Author SummaryMany pathogens manipulate the immune system of their hosts to facilitate infection and ensure transmission to subsequent hosts. The intracellular protozoan Toxoplasma gondii, a relative of the malaria parasite, is able to infect and persist in a remarkable variety of warm-blooded hosts. Indeed roughly a third of the human race carry live Toxoplasma cysts in their brains with no overt effects. Toxoplasma infection is kept at bay in many mammals (but not in humans) by a resistance system based on a family of proteins known as the immunity-related GTPase (IRG) family. IRG proteins accumulate in infected cells on the vacuoles containing the parasite and ultimately destroy them. In this paper, we show that, in the mouse, Toxoplasma can oppose the IRG system by secreting an enzyme called ROP18 into infected cells, which phosphorylates key amino acids on the IRG proteins, rendering them inactive. Not all strains of Toxoplasma can produce an active form of ROP18, but those strains that do are more virulent.
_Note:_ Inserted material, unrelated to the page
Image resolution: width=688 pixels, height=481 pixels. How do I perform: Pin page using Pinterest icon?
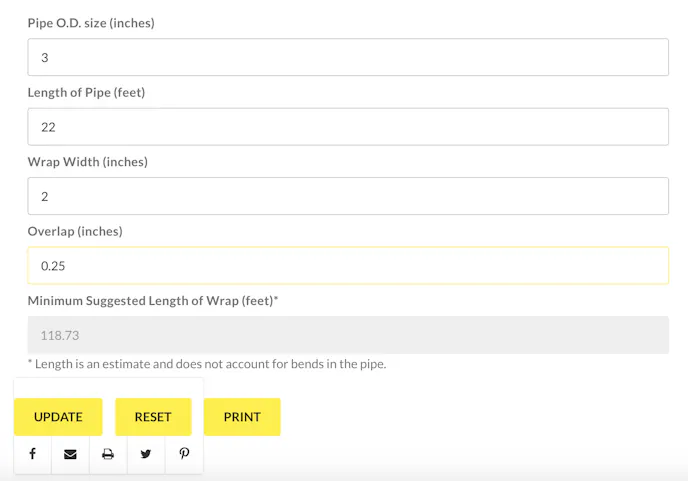pos(184,454)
We propose that individual hosts control Toxoplasma with differing efficiency, and the variation we see in ROP18 kinase activity produced by different Toxoplasma strains is an evolutionary response to this. Thus, in different mammalian hosts, each strain seeks a balance between an excess of virulence (resulting in premature death of the host) and resistance that is too efficient (resulting in clearance of the parasite and sterile immunity).